10 years ago I suspect we would have been discussing software quality control. The security label isn't always the best approach a problem. Yes, car thieves will always be able to steal your car. That isn't the same problem as having the wheels fall off the car because the factory didn't tighten the lugnuts. Are buffer overflows an intrinsic risk, or a symptom of bad software engineering? I don't believe in unbreakable systems. But quality engineering can make systems more stable and robust under all conditions, even the unexpected. Yes, Murphy, Mother Nature and Malicious people will still get you. But its easier to fix a well-designed system than one held together with lots of duct tape.
If I could do it over? I'd get in my Tardis, and go back to 1969. I'd teach everyone at DARPA how to spell security. Loose source route, IP options in general, ICMP address mask requests, all these things should go away.

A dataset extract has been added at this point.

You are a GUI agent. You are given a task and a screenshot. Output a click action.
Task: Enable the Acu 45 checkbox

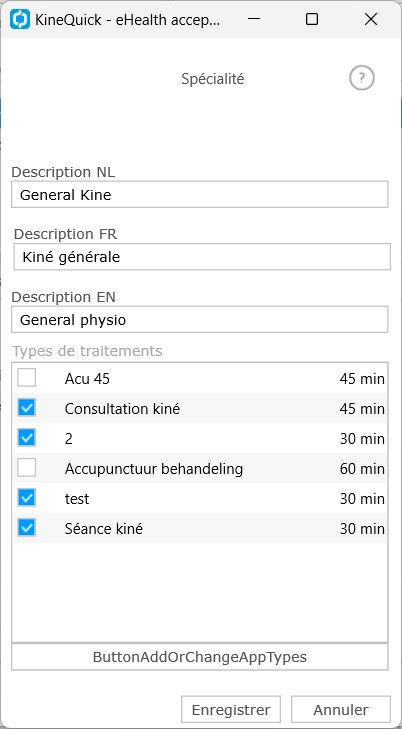pyautogui.click(x=26, y=378)
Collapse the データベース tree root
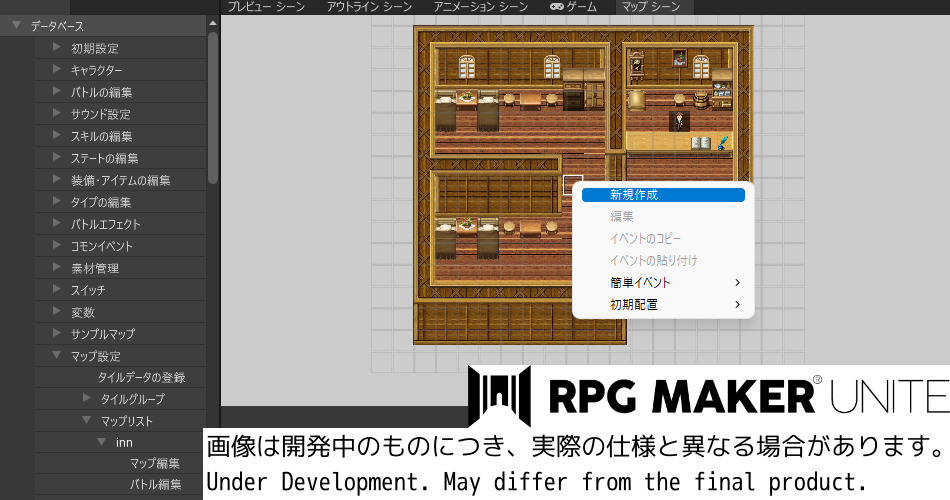The image size is (950, 500). pyautogui.click(x=17, y=26)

You wouldn't need to go all the way back to 1969. I debated loose source routing with one of the authors of TCP/IP in the early 1980's :-) I made an ass of myself in that debate. But its not really fair to say they didn't understand security. Security is one of those words, which means a lot of different things to different people. The Internet is better at security than the NSA for some types of security, and worse at other types of security. What will be interesting is if the Internet can add confidentiality on top of a network easier than other networks can add availability on top of their networks. The Internet blew through Y2K without a hiccup, ask the NRO how their super-secure network did.
SSH is worth the protection, as reference implementations are available, and it requires very little in the way of system support. As long as in-band access to routers is required, SSH (or HTTPS or IPSec) will be with us. As time passes, the quality of the tools that we have to work with improves, and our trust in them can grow.

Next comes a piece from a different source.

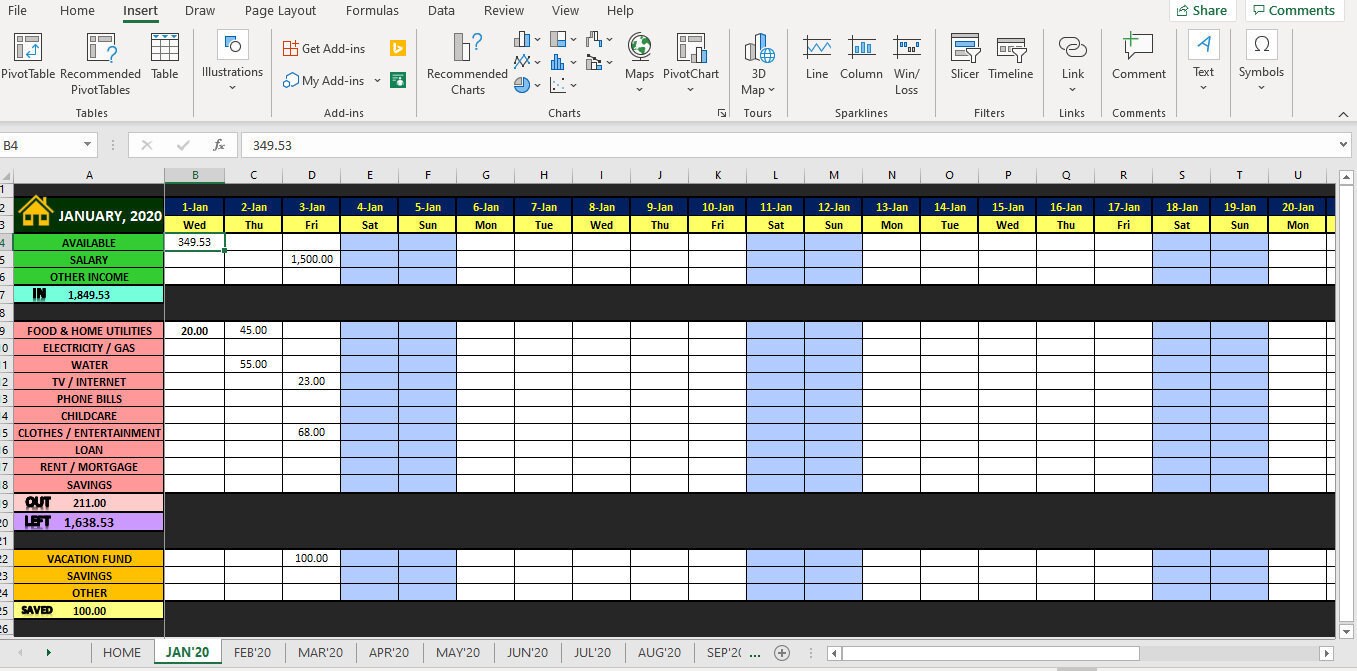Insert a Win/Loss sparkline
1357x671 pixels.
(x=906, y=60)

SNMPv1 had reference implementations too. Out trust seems to have been misplaced.
The official answer is control plane separation. This worked for the PSTN, and it's the way the Internet will go, eventually.
Just because Bell Labs never released a paper on "Security Problems in the SS7 Protocol Suite" doesn't make the telephone network secure. PSTN security relies primarly on trust between telephone companies. Not very scalable. The Internet has been the biggest improvement in telephone security in the last 100 years. The Internet was a nice bright shiny object which attracted most of the phreakers away from the PSTN. Control plan seperation isn't a complete answer for the Internet because its a network of networks. Just like control plane seperation has problem scaling in the PSTN, you'll find a lot of "untrustworthy" parties will end up with access to the control planes which extend between networks.